Il segretario generale del movimento Hezb’Allah, Nasrallah ha più volte pubblicamente dichiarato che “non intende sparare il primo colpo” per non fornire agli alleati dell’Arabia Saudita in Libano – come il Fronte 14 marzo – l’occasione di aver trasformato il Libano in un campo di battaglia.

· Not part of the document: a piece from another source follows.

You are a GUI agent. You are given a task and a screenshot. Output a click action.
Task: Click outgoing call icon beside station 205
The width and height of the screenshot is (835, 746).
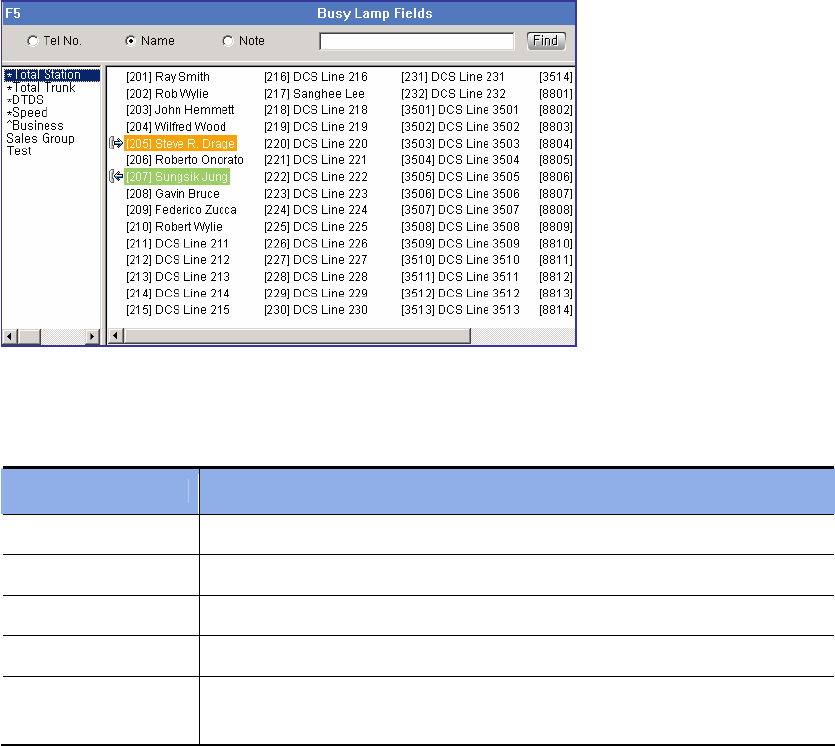[115, 144]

La responsabilità dell’uccisione di Mohammed Shattah non sarà facilmente individuata ma di certo vi sarà uno scambio di accuse reciproche che vede in una posizione difficile il movimento sciita.
E il motivo è semplice.
Dopo il mancato attacco alla Siria e l’apertura al colloquio con l’Iran, l’Arabia Saudita ha deciso di portare la guerra alla Siria in tutta la Regione appoggiandosi a Paesi e formazioni politiche che ne condividono lo stesso approccio: attaccare la Siria e i suoi alleati anche attraverso gruppi jihadisti qaedisti e no.
Attaccare la Siria vuole dire isolare l’Iran e demolire la mezzaluna sciita.
Portare la guerra a livello regionale ha già consentito importanti risultati: il caos in Iraq; la caduta della componente filo-sciita delle formazioni palestinesi di Gaza; la devastazione di Damasco; l’indebolimento di Hezb’Allah criticato anche all’interno del Libano per l’esposizione in Siria che ha comportato finora oltre 200 morti e l’inserimento dell’ala armata nell’elenco delle organizzazioni terroristiche da parte di USA ed EU nel luglio 2013.
Per Arabia Saudita e i suoi alleati è un’occasione per ridisegnare la Regione riacquistandone l’egemonia ora offuscata dalle sconfitte sul piano diplomatico su Siria e Iran.